From: Trond Myklebust <Trond.Myklebust@netapp.com>
To: Nix <nix@esperi.org.uk>
Cc: linux-kernel@vger.kernel.org, linux-nfs@vger.kernel.org
Subject: Re: 2.6.34rc4 NFS writeback regression (bisected): client often fails to delete things it just created
Date: Tue, 20 Apr 2010 08:37:44 -0400 [thread overview]
Message-ID: <1271767064.25129.84.camel@localhost.localdomain> (raw)
In-Reply-To: <87aasz9ssu.fsf@spindle.srvr.nix>
On Mon, 2010-04-19 at 19:54 +0100, Nix wrote:
> On 19 Apr 2010, Trond Myklebust verbalised:
> > Hmm... Could you please try reverting commit
> > 2c61be0a9478258f77b66208a0c4b1f5f8161c3c (NFS: Ensure that the WRITE and
> > COMMIT RPC calls are always uninterruptible). I wonder if that
> > introduced a new race...
>
> That seems to have fixed it.
>
> (This must be a heck of a wide race, or I'm very unlucky :) I hit it
> every single time, even if the machine is under heavy load...)
Hmm... Unfortunately I don't think that reverting the patch is
sufficient to completely close the race. For instance, it is entirely
possible for the background flush threads to schedule a COMMIT which can
race with the close() call in a similar fashion.
I therefore think we need something like the following patch.
Cheers
Trond
-------------------------------------------------------------------------------------------------
NFS: Fix an unstable write data integrity race
From: Trond Myklebust <Trond.Myklebust@netapp.com>
Commit 2c61be0a9478258f77b66208a0c4b1f5f8161c3c (NFS: Ensure that the WRITE
and COMMIT RPC calls are always uninterruptible) exposed a race on file
close. In order to ensure correct close-to-open behaviour, we want to wait
for all outstanding background commit operations to complete.

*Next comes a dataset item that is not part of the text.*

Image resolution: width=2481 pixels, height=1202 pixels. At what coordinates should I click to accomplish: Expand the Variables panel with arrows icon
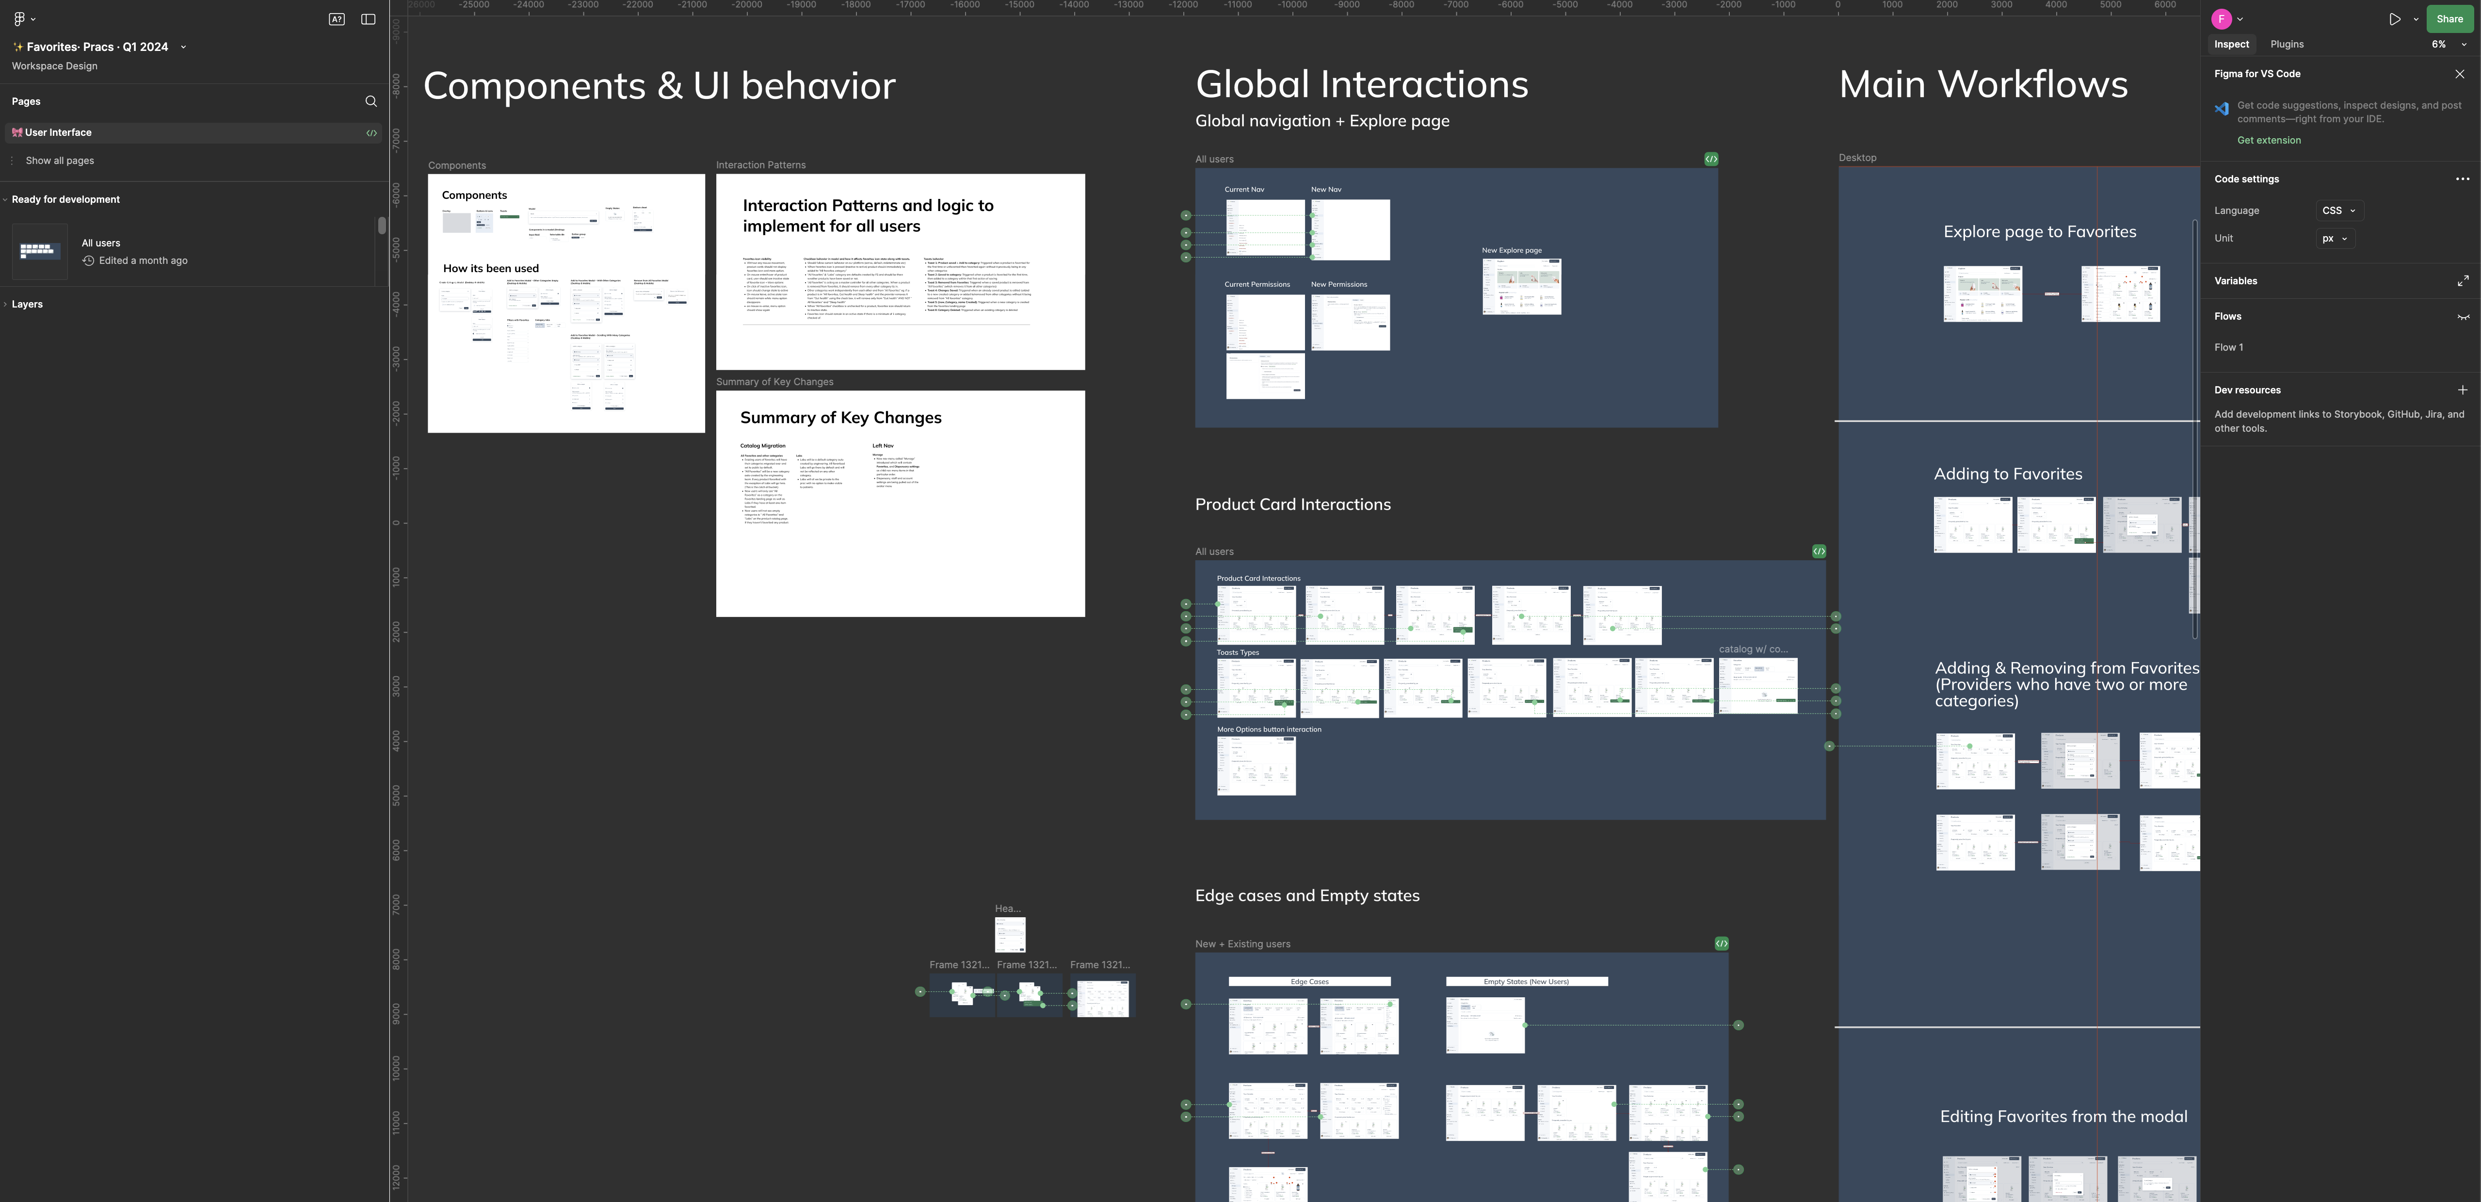click(x=2462, y=281)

This patch adds an inode flag that indicates if a commit operation is under
way, and provides a mechanism to allow ->write_inode() to wait for its
completion if this is a data integrity flush.
Signed-off-by: Trond Myklebust <Trond.Myklebust@netapp.com>
---
fs/nfs/write.c | 36 ++++++++++++++++++++++++++++++++----
include/linux/nfs_fs.h | 1 +
2 files changed, 33 insertions(+), 4 deletions(-)
diff --git a/fs/nfs/write.c b/fs/nfs/write.c
index de38d63..ccde2ae 100644
--- a/fs/nfs/write.c
+++ b/fs/nfs/write.c
@@ -1201,6 +1201,25 @@ int nfs_writeback_done(struct rpc_task *task, struct nfs_write_data *data)
#if defined(CONFIG_NFS_V3) || defined(CONFIG_NFS_V4)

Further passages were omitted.